→ **TASK INSTRUCTIONS**: Please return every line below that contains the string "pixels".

┌────────

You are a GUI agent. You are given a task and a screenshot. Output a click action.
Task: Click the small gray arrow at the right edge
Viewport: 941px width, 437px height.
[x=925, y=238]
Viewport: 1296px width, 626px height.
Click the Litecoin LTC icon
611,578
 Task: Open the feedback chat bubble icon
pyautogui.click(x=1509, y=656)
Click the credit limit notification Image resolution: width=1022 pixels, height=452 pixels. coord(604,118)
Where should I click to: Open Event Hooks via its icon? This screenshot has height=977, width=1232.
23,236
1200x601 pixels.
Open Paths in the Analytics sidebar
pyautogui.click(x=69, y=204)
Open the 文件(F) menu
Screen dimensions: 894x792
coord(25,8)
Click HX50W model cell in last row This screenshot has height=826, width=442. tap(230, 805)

└────────

→ **TASK RESULT**:
Click the credit limit notification Image resolution: width=1022 pixels, height=452 pixels. coord(604,118)
1200x601 pixels.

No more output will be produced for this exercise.